11 Transcranial Doppler in the Diagnosis of Brain Death: Evidence

According to the Task Force Group on Cerebral Death of the Neurosonology Research Group of the World Federation of Neurology, transcranial Doppler is a reliable method for the diagnosis of brain death [15].

The transcranial Doppler technique has been used for the diagnosis of brain death for more than 20 years [23]. In general, the sensitivity and specificity of the technique for brain death ranges from 91 to 100% and 97 to 100%, respectively [24,25,26,27].

In a systematic review of 859 patients [28] (56.1% of whom had confirmed brain death using clinical criteria), the diagnostic sensitivity of transcranial Doppler was 0.90 (95% CI.0.87–0.92) and the overall specificity was 0.98 (95% CI.0.96–0.99).

12 Transcranial Doppler in the Diagnosis of Brain Death: Advantages and Disadvantages

The use of TCD in the diagnosis of brain death has advantages and disadvantages over other techniques used for the same purpose.

12.1 Advantages

  1. 1.

    It is performed at the patient’s bedside. Transcranial Doppler devices are portable.

  2. 2.

    The TCD shows the cerebral circulatory arrest as a process. It is not uncommon to observe asynchronies in cerebral circulatory arrest in different intracranial territories. It is possible to see circulatory arrest in one hemisphere, without it having yet been completed in the contralateral; or circulatory arrest in supratentorial territory [29], without it having yet manifested itself in infratentorial territory.

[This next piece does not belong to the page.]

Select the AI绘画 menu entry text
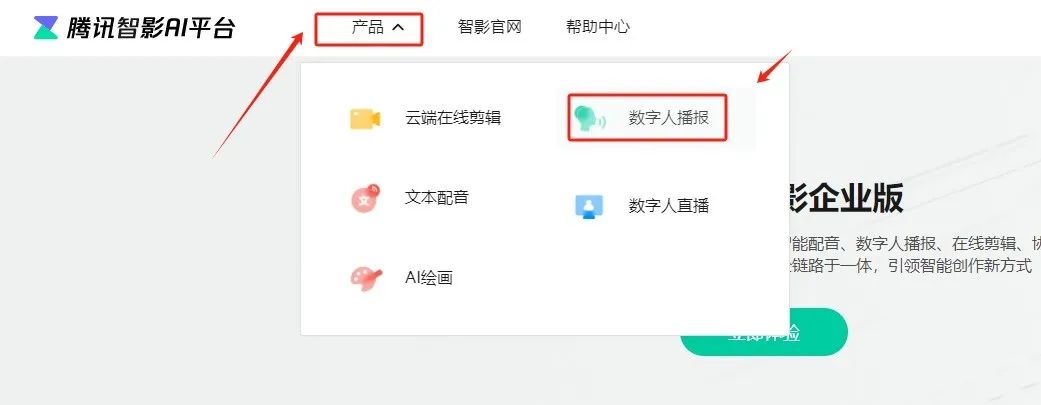Screen dimensions: 1041x405 tap(429, 278)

In either case, it should be taken into account that to complete the diagnosis of brain death, by this auxiliary test, the absence of circulation in all intracranial arterial territories must be confirmed.

  1. 3.

    It is a technique of simple interpretation. It is sufficient to observe the absence of telediastolic blood flow velocity in all intracranial territories (presence of some of the three sonographic patterns compatible with absence of blood flow velocity).

  2. 4.

    It is a technique of easy replication. The technique can be performed repeatedly without the need to mobilize the patient outside the intensive care unit (ICU).

  3. 5.

    Blood flow velocity rate measurements per se with the TCD are not interfered by central nervous system depressant drugs.

12.2 Disadvantages

  1. 1.

    Possible existence of blood flow velocity rates by TCD in patients who are in a situation of brain death; that is to say, a “false negative” for the diagnosis of brain death. This may occur in cases of absence of cranial hermetism due to decompressive craniectomies, external or internal drainage of the cerebrospinal fluid, or large base fractures of the skull. These potential disadvantages are shared with other instrumental tests that analyze cerebral blood flow in similar circumstances.

  2. 2.

    The absence of acoustic window. This is especially possible in older female patients, or in any patient where several days have elapsed since the cessation of intracranial arterial circulation. The use of the orbital window for carotid siphon insonation [21] may be a suitable option to overcome this problem when anterior circulation cannot be insonated through the transtemporal window.

  3. 3.

    Dependence on the operator technique. There are no significant differences in sonographic findings between two operators adequately trained in TCD.

13 Conclusion

Transcranial Doppler is an extraordinarily useful technique to support the diagnosis of Death by Neurological Criteria (DNC). As other diagnostic techniques, it requires adequate operator training to be performed correctly.

In order to know the usefulness of the technique, its indication must be clearly established, and it must be fundamentally used in the diagnosis of brain death when the concept of whole brain death is being used. An adequate physiopathological knowledge of the intracranial phenomena associated with whole brain death helps to understand the sonographic expression of the circulatory arrest that accompanies brain death.